Material to process:
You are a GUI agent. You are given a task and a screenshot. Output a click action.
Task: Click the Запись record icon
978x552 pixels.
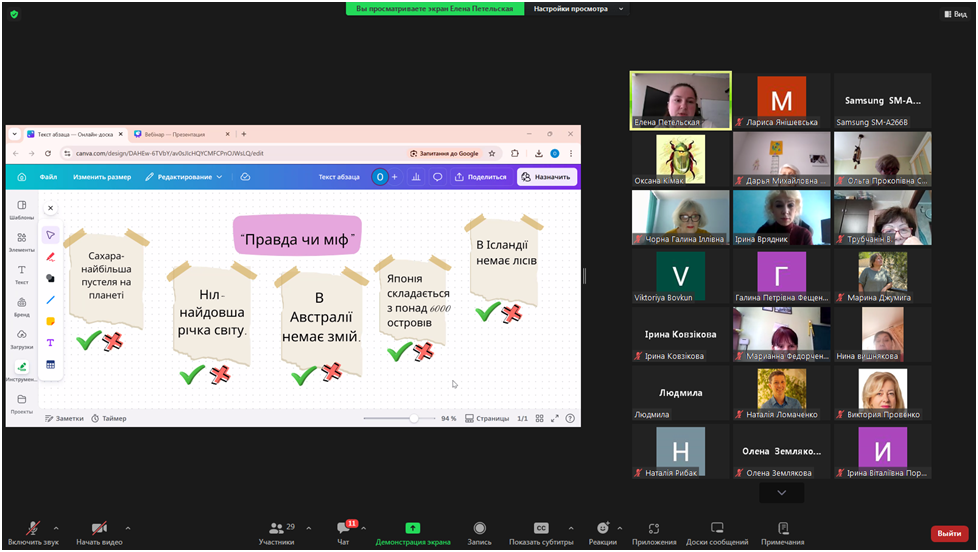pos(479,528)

...

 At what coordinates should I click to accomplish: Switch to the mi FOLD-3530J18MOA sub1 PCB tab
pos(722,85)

==

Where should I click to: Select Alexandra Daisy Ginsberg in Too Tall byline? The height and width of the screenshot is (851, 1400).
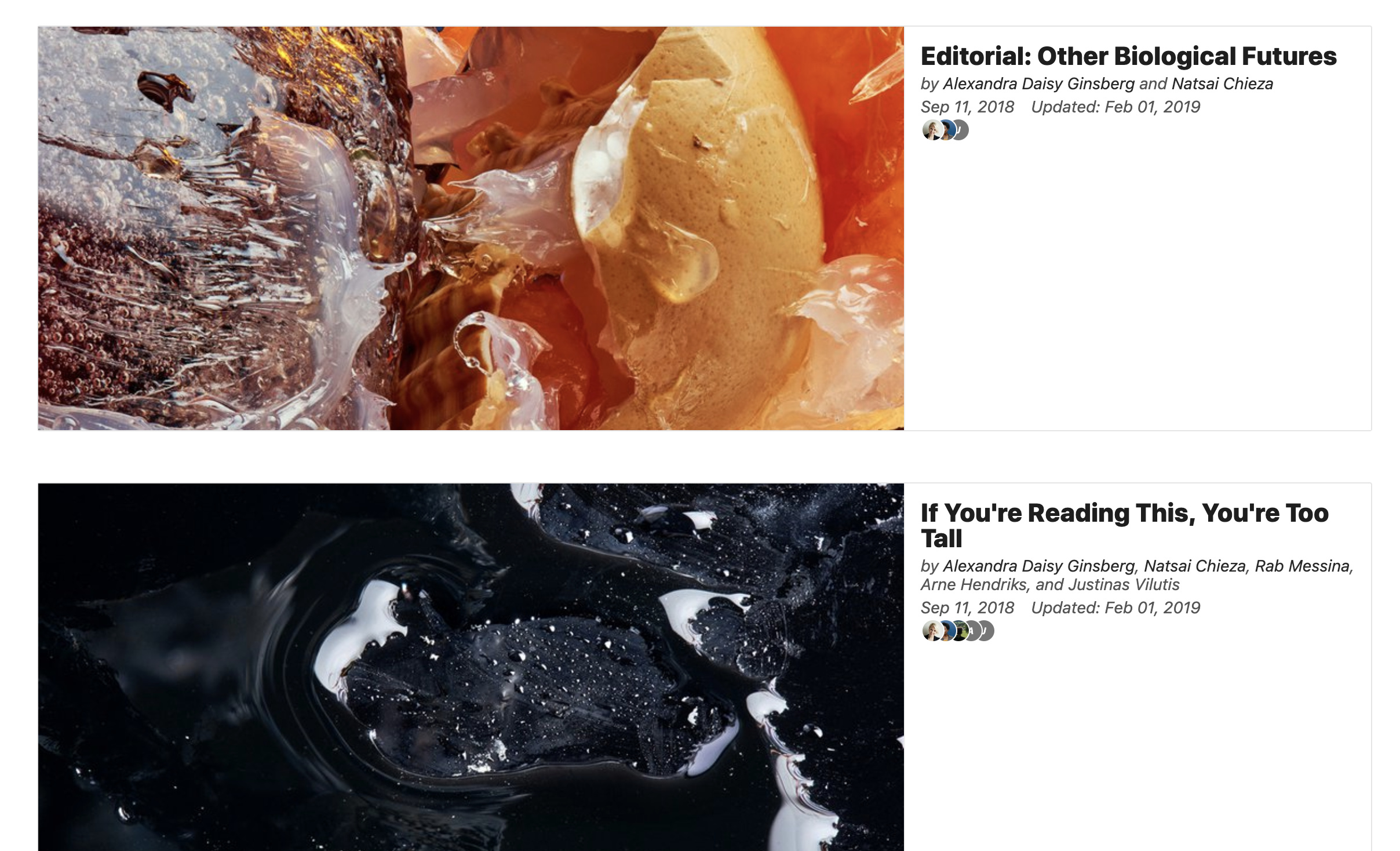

Directions: Examine the entries and say how many of their lines hold the word "screenshot". No other words should accompany the number.

Response below: 2